LIST OF TASKS →
A. According to the exhibition text, in which city and country is The 9.99 Gallery located?
B. Name every artist the exhibition text lists as taking part in día a día / day by day.

PASSAGE PROVIDED →
++++

Happenings

Happenings provides references on art events, exhibitions, biennales, art fairs and festivals, with a focus on Abstraction in Action artists and post-90s abstraction from Latin America.

The 9.99 Gallery: día a día / day by day

20131120111742-ARTE01

día a día / day by day
November  2013 – January 2014
The 9.99 Gallery
Guatemala City, Guatemala

The artist’s day by day develops in the studio, a space that serves as a laboratory of ideas. Just as the everyday governs most people’s lives—the teacher teaches every day or the doctor sees patients week after week—it also tends to provide a daily routine for the artist, allowing a pattern of reflection and research that leads to the creation of works of art based on his observation of the political, social, and cultural life of a city or country.

Day by Day is the fourth exhibition The 9.99 presents this year, bringing together six international artists: Patrick Hamilton and Sebastián Preece (Chile), Andrea Aragón, Darío Escobar and Aníbal López (A1-53167) (Guatemala) and Nery Gabriel Lemus (United States), all artists whose work tends to reflect the everyday of our lives.

Working in Santiago, Chile, Hamilton and Preece represent the new generation of artists from this South American country; both use everyday objects to map aspects of the city where they live. Hamilton’s elegant minimalist geometric forms made with sharp cutting razor wire, Composición con diamantes (Composition with diamonds, 2011), and pieces created with tools, Serrucho (Hand saw, 2013), speak of the social insecurity that forms in a country where recent economic wealth has not been distributed evenly. The decay of infrastructure in certain city neighborhoods is present in Volumen XIV (Volume XIV) and Volumen XVI (Volume XVI, both 2008) by Preece. The truncated history of everyday life is buried in the ruins that survive time, in the books that daily disintegrate into dust.

A daily routine involves facilitating the existence of human beings, but the work of Guatemalans Andrea Aragón, Darío Escobar and Aníbal López (A1 -53 167) evidence otherwise. Escobar has a group of paintings, which at first glance shows an abstract composition on a supposedly perfect sheet of white paper; under closer scrutiny one can see that the artist has torn the sheet in two. Dibujo interrumpido No. 1, No. 2, and No. 3 (Interrupted drawing No. 1, No. 2, and No. 3, all 2013) represent a fractured society that tries to remedy injustices and historical errors with cosmetic fixes, but these breaks remain always there, even if difficult to see with the naked eye. The poignant photographs of Aragón, capture reality as it is, and it is often tough. Images De la serie “antipostales” (From the series “antipostcards,” 2001) and De la serie “Ghetto” (From the series “Ghetto,” 2010) sadly delve into what everyday life can be for people who live in a dilapidated house, with scruffy furniture and graffiti on the walls, or in those terrible and impersonal modern buildings that instead of making life more enjoyable make it an earthly hell. Listón de plástico negro de 250 mts. de largo x 4 mts. de ancho colgado sobre el puente del Incienso (Black plastic strip of 250 meters. long x 4 mts. wide hanging over the Incienso Bridge, 2003) by López (A1 -53 167) captures for posterity the grief that people express when the constitutional laws of the country are broken. The documentation of this action adds to the rich artistic and historical file that the artist has been building since the beginning of his career.

++++

PROVIDED MATERIAL →
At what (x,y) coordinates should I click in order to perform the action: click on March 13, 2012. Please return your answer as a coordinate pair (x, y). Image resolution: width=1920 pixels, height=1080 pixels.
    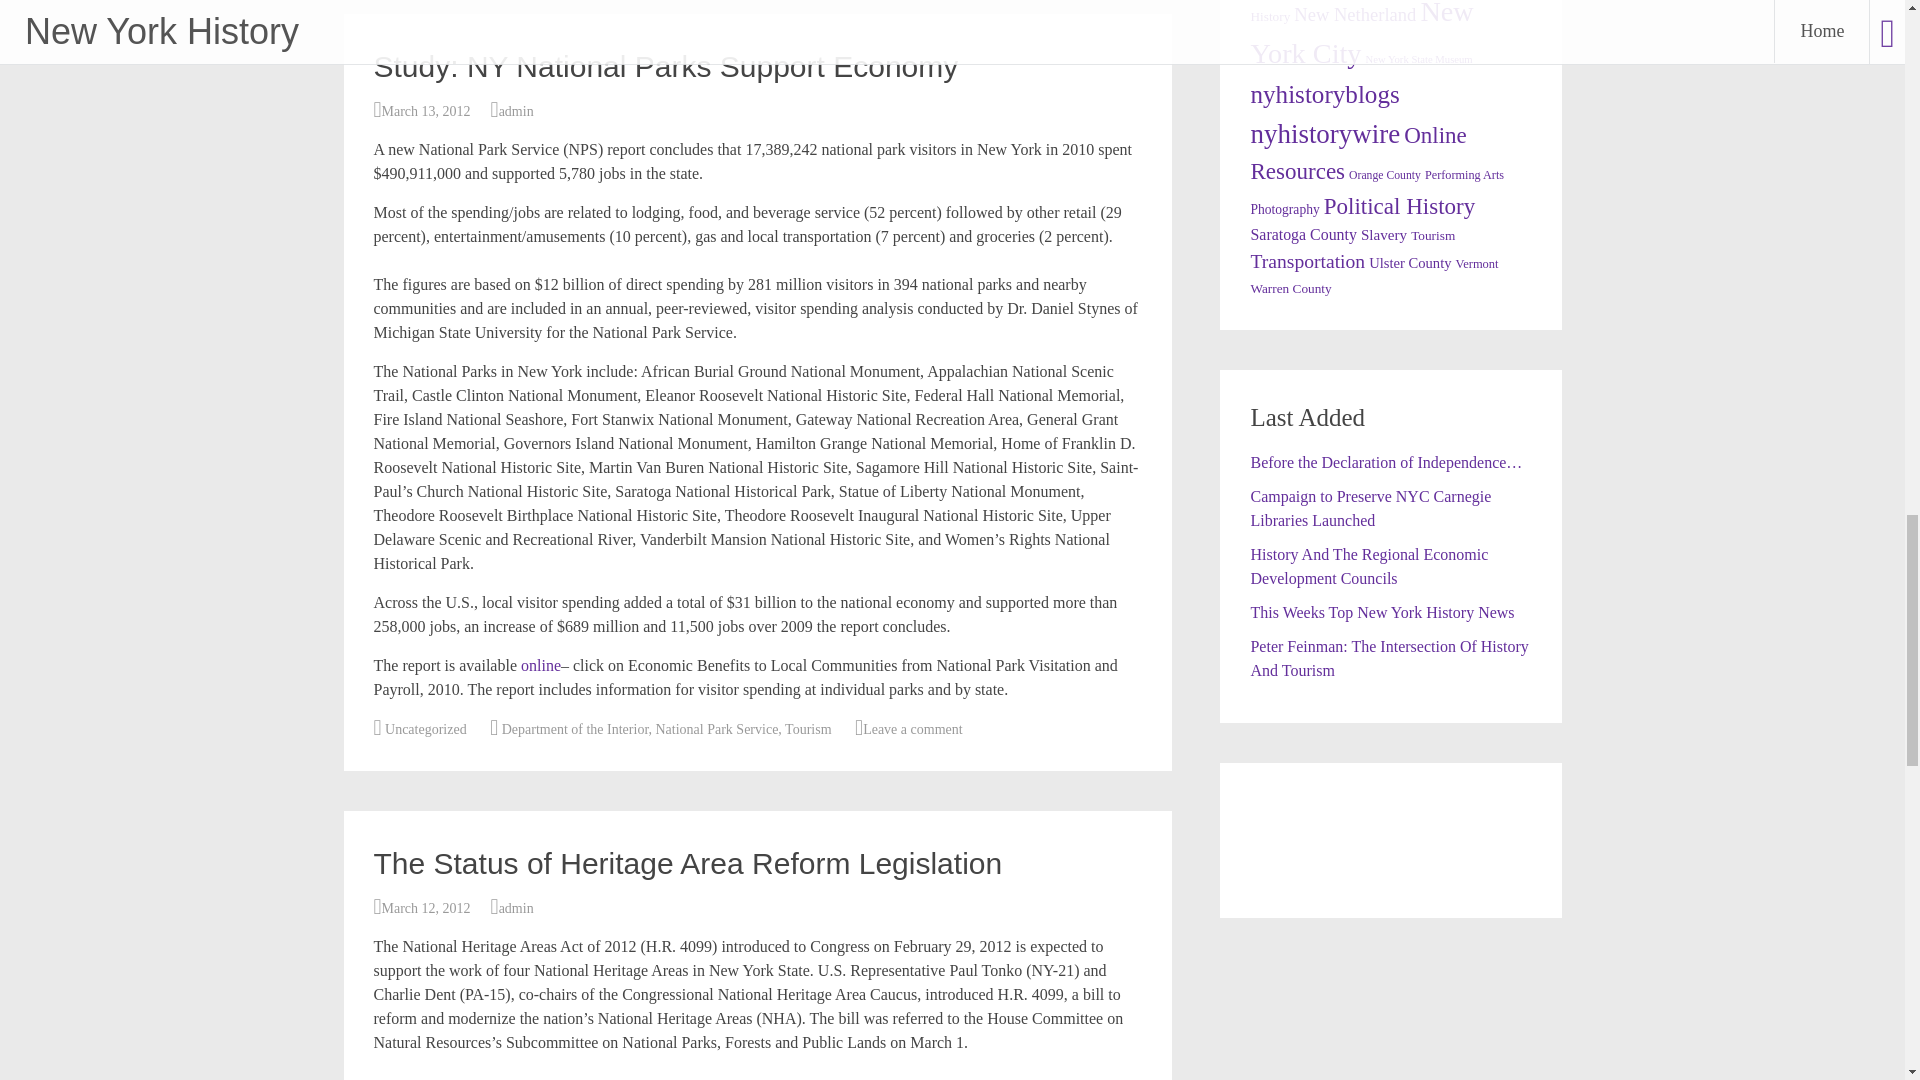
    Looking at the image, I should click on (426, 110).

++++

LIST OF ANSWERS →
A. Guatemala City, Guatemala

B. Patrick Hamilton, Sebastián Preece, Andrea Aragón, Darío Escobar, Aníbal López (A1-53167), Nery Gabriel Lemus